Transcribe the weather forecasting passage below, word for word, from "Eta80 00-hr Analyses" through "current model data.".

Reading passage:
....................

Eta80 00-hr Analyses Content
GOES Water Vapor Content
Case Challenge
Current Forecast Discussion
Current Time: 0300 UTC 18 March
The time is now 0300 UTC on 18 March. You're in the Boulder/Denver Forecast Office contemplating your next forecast update. The 0000 UTC model run has just become available. Let's get familiar with some of the details of the situation. Take a look at the latest forecast discussion, observations and current model data.

....................

Supplied records:
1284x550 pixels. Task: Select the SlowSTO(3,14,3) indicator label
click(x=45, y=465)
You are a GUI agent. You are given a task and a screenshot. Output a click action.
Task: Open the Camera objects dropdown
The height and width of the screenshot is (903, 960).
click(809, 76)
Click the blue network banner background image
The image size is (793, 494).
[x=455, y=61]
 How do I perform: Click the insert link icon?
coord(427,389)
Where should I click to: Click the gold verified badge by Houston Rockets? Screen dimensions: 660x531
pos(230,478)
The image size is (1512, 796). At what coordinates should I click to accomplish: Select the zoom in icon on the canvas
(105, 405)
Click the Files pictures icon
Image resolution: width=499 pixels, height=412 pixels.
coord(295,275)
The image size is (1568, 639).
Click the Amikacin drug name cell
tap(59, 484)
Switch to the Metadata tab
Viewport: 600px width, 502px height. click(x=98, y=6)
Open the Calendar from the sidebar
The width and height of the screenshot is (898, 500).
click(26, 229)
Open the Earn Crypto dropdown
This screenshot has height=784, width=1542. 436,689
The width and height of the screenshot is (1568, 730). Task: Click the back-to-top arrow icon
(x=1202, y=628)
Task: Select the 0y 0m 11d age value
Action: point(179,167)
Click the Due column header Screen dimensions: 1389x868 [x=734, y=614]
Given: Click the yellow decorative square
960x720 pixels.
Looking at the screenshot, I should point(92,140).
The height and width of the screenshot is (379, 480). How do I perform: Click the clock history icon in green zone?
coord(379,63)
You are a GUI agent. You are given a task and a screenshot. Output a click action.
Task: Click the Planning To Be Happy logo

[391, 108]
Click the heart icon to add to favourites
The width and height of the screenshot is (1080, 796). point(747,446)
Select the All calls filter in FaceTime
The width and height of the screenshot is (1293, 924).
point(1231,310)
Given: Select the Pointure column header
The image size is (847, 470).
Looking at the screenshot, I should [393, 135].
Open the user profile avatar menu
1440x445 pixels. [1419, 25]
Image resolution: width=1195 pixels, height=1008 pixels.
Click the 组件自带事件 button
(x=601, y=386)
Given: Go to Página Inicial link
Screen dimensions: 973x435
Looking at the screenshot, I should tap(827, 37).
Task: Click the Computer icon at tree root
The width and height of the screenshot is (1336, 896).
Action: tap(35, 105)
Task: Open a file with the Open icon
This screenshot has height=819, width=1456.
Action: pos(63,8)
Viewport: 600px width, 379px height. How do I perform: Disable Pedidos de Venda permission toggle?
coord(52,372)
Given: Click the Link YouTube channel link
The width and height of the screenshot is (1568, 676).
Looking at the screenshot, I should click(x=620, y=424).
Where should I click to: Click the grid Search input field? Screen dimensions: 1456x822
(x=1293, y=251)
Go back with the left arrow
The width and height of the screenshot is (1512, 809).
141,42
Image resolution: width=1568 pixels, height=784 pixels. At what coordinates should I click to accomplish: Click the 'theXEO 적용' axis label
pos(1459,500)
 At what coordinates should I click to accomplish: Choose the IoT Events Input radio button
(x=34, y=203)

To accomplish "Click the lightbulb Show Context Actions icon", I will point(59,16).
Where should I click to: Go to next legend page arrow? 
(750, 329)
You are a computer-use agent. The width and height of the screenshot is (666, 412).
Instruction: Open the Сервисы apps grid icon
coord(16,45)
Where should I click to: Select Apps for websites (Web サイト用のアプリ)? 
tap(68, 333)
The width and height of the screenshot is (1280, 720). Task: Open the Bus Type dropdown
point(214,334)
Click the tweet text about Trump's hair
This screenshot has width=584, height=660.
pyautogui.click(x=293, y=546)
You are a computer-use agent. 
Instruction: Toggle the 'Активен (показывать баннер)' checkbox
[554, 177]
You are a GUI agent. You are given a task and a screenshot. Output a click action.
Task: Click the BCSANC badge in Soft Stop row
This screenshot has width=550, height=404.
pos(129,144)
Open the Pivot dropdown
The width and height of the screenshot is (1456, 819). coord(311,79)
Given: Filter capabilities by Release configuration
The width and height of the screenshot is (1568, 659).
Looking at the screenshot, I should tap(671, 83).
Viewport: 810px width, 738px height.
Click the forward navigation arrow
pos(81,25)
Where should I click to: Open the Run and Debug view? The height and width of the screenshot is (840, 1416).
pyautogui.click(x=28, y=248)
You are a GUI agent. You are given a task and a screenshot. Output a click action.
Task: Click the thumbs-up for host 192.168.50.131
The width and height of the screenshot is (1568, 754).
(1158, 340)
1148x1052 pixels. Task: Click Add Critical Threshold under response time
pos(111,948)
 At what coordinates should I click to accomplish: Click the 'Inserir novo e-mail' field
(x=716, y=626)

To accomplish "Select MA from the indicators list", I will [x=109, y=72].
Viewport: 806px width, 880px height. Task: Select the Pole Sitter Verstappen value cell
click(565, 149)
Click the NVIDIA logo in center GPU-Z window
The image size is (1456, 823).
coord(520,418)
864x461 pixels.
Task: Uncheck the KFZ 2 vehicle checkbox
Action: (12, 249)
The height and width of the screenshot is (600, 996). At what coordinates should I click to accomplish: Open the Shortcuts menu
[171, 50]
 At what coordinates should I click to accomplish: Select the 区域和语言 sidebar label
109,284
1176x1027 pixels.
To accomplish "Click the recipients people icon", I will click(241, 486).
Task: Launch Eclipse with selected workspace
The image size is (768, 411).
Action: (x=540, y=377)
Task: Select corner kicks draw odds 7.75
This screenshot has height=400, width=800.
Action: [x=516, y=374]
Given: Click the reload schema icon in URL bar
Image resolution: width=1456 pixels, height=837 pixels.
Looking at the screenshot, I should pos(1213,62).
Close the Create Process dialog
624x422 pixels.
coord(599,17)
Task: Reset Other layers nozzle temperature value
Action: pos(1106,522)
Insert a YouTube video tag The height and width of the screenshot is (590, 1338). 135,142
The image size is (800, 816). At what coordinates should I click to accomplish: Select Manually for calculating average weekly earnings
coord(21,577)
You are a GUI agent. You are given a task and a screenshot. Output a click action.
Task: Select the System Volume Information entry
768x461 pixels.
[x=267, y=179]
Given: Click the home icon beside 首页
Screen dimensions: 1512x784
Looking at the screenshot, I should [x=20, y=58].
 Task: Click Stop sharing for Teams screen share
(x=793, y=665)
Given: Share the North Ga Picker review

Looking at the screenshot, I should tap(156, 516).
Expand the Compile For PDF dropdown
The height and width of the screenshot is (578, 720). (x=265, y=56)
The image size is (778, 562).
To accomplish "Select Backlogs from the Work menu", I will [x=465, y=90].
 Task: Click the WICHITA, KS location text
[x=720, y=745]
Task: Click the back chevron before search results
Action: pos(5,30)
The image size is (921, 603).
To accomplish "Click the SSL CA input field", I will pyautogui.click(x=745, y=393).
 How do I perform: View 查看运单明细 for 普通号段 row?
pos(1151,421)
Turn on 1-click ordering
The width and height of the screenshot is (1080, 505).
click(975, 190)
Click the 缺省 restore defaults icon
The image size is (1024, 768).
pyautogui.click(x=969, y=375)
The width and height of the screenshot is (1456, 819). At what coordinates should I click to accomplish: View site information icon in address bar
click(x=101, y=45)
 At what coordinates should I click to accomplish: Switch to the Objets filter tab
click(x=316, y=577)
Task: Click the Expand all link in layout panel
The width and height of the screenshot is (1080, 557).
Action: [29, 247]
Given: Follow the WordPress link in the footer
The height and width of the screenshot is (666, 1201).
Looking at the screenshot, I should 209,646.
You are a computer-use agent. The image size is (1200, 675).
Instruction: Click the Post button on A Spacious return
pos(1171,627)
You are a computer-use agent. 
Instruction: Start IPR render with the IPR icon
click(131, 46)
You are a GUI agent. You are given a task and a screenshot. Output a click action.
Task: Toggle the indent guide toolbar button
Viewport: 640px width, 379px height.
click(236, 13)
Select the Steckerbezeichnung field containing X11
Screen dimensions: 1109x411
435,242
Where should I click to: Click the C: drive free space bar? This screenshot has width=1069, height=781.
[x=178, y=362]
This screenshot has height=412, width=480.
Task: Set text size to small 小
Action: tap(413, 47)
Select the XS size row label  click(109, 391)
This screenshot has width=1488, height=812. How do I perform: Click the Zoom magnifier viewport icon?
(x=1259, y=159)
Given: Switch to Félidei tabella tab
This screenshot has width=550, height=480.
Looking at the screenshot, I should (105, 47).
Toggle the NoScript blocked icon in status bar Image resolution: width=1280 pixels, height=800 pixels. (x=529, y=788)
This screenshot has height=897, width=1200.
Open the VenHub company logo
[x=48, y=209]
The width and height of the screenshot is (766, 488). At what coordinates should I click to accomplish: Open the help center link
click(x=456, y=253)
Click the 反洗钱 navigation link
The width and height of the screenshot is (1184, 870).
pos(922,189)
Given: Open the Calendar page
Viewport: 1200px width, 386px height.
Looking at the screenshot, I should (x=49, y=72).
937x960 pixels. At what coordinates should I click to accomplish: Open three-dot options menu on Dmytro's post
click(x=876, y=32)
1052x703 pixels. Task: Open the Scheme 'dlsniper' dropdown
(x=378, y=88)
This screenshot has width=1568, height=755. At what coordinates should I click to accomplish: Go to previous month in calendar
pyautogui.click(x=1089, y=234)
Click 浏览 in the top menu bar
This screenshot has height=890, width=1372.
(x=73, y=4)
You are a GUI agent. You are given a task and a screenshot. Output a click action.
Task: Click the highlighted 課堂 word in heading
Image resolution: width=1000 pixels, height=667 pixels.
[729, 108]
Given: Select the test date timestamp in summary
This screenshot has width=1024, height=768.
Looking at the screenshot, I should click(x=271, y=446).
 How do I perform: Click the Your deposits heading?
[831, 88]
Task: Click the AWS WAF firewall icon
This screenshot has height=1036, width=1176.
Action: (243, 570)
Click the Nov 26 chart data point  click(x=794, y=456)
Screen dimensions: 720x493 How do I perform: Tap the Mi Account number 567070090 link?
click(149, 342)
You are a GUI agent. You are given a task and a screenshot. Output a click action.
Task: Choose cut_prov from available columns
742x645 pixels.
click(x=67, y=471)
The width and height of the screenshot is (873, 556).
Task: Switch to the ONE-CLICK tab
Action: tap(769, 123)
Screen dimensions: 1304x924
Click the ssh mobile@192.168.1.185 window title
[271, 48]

....................

Completed task:
Eta80 00-hr Analyses Content
GOES Water Vapor Content
Case Challenge
Current Forecast Discussion
Current Time: 0300 UTC 18 March
The time is now 0300 UTC on 18 March. You're in the Boulder/Denver Forecast Office contemplating your next forecast update. The 0000 UTC model run has just become available. Let's get familiar with some of the details of the situation. Take a look at the latest forecast discussion, observations and current model data.